WHAT YOU ARE ASKED TO DO – All of the records must be repeated exactly.
** Opening DATA EXTRACTS block **
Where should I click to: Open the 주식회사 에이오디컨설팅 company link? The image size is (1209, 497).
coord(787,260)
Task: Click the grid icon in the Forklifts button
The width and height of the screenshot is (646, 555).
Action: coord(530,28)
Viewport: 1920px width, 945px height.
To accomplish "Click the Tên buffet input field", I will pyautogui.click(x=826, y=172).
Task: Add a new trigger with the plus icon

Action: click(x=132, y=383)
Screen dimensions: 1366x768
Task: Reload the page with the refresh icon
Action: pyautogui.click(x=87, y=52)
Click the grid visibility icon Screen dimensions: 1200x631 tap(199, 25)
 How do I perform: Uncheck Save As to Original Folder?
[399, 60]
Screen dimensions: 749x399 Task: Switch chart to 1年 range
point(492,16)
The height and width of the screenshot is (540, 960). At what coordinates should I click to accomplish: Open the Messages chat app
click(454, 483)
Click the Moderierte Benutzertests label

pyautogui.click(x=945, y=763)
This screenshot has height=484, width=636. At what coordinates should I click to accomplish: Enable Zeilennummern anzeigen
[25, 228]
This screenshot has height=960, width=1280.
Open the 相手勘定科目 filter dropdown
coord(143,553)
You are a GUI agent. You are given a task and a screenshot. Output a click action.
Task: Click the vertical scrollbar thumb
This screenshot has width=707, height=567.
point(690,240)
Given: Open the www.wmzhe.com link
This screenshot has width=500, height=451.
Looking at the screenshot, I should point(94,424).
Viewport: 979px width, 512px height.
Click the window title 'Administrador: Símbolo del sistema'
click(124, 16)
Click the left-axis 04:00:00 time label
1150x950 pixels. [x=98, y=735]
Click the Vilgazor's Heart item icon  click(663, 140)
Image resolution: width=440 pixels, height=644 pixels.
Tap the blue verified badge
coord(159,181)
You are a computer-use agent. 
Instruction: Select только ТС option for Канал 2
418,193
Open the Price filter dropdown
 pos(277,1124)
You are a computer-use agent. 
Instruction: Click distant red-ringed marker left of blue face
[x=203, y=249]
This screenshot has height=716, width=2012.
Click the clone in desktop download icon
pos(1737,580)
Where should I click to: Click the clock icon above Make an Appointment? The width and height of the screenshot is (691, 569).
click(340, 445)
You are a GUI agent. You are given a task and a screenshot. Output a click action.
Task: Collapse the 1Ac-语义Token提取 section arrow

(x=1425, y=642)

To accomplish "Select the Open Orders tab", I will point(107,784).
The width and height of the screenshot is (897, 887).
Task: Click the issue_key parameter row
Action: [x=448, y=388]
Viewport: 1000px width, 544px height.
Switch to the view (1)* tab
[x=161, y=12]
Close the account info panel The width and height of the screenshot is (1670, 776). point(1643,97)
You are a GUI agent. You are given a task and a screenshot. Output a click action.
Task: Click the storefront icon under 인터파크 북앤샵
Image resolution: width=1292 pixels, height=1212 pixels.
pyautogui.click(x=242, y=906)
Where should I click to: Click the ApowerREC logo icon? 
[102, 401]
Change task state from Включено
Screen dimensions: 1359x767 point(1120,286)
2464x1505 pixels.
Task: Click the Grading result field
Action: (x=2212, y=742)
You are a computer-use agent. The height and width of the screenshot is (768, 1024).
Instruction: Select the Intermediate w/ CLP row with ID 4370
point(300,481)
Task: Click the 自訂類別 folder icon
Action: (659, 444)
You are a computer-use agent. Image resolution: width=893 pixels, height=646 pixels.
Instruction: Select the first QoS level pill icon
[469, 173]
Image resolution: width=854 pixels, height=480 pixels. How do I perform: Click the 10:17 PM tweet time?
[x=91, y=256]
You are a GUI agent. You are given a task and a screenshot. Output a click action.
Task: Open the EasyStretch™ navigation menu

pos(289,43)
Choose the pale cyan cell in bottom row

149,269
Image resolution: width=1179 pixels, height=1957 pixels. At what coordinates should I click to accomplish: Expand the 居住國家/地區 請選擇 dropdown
** Closing DATA EXTRACTS block **
REPLY TO THE EXERCISE –
Where should I click to: Open the 주식회사 에이오디컨설팅 company link? The image size is (1209, 497).
coord(787,260)
Task: Click the grid icon in the Forklifts button
The width and height of the screenshot is (646, 555).
Action: coord(530,28)
Viewport: 1920px width, 945px height.
To accomplish "Click the Tên buffet input field", I will pyautogui.click(x=826, y=172).
Task: Add a new trigger with the plus icon

Action: click(x=132, y=383)
Screen dimensions: 1366x768
Task: Reload the page with the refresh icon
Action: pyautogui.click(x=87, y=52)
Click the grid visibility icon Screen dimensions: 1200x631 tap(199, 25)
 How do I perform: Uncheck Save As to Original Folder?
[399, 60]
Screen dimensions: 749x399 Task: Switch chart to 1年 range
point(492,16)
The height and width of the screenshot is (540, 960). At what coordinates should I click to accomplish: Open the Messages chat app
click(454, 483)
Click the Moderierte Benutzertests label

pyautogui.click(x=945, y=763)
This screenshot has height=484, width=636. At what coordinates should I click to accomplish: Enable Zeilennummern anzeigen
[25, 228]
This screenshot has height=960, width=1280.
Open the 相手勘定科目 filter dropdown
coord(143,553)
You are a GUI agent. You are given a task and a screenshot. Output a click action.
Task: Click the vertical scrollbar thumb
This screenshot has width=707, height=567.
point(690,240)
Given: Open the www.wmzhe.com link
This screenshot has width=500, height=451.
Looking at the screenshot, I should point(94,424).
Viewport: 979px width, 512px height.
Click the window title 'Administrador: Símbolo del sistema'
click(124, 16)
Click the left-axis 04:00:00 time label
1150x950 pixels. [x=98, y=735]
Click the Vilgazor's Heart item icon  click(663, 140)
Image resolution: width=440 pixels, height=644 pixels.
Tap the blue verified badge
coord(159,181)
You are a computer-use agent. 
Instruction: Select только ТС option for Канал 2
418,193
Open the Price filter dropdown
 pos(277,1124)
You are a computer-use agent. 
Instruction: Click distant red-ringed marker left of blue face
[x=203, y=249]
This screenshot has height=716, width=2012.
Click the clone in desktop download icon
pos(1737,580)
Where should I click to: Click the clock icon above Make an Appointment? The width and height of the screenshot is (691, 569).
click(340, 445)
You are a GUI agent. You are given a task and a screenshot. Output a click action.
Task: Collapse the 1Ac-语义Token提取 section arrow

(x=1425, y=642)

To accomplish "Select the Open Orders tab", I will point(107,784).
The width and height of the screenshot is (897, 887).
Task: Click the issue_key parameter row
Action: [x=448, y=388]
Viewport: 1000px width, 544px height.
Switch to the view (1)* tab
[x=161, y=12]
Close the account info panel The width and height of the screenshot is (1670, 776). point(1643,97)
You are a GUI agent. You are given a task and a screenshot. Output a click action.
Task: Click the storefront icon under 인터파크 북앤샵
Image resolution: width=1292 pixels, height=1212 pixels.
pyautogui.click(x=242, y=906)
Where should I click to: Click the ApowerREC logo icon? 
[102, 401]
Change task state from Включено
Screen dimensions: 1359x767 point(1120,286)
2464x1505 pixels.
Task: Click the Grading result field
Action: (x=2212, y=742)
You are a computer-use agent. The height and width of the screenshot is (768, 1024).
Instruction: Select the Intermediate w/ CLP row with ID 4370
point(300,481)
Task: Click the 自訂類別 folder icon
Action: (659, 444)
You are a computer-use agent. Image resolution: width=893 pixels, height=646 pixels.
Instruction: Select the first QoS level pill icon
[469, 173]
Image resolution: width=854 pixels, height=480 pixels. How do I perform: Click the 10:17 PM tweet time?
[x=91, y=256]
You are a GUI agent. You are given a task and a screenshot. Output a click action.
Task: Open the EasyStretch™ navigation menu

pos(289,43)
Choose the pale cyan cell in bottom row

149,269
Image resolution: width=1179 pixels, height=1957 pixels. At what coordinates should I click to accomplish: Expand the 居住國家/地區 請選擇 dropdown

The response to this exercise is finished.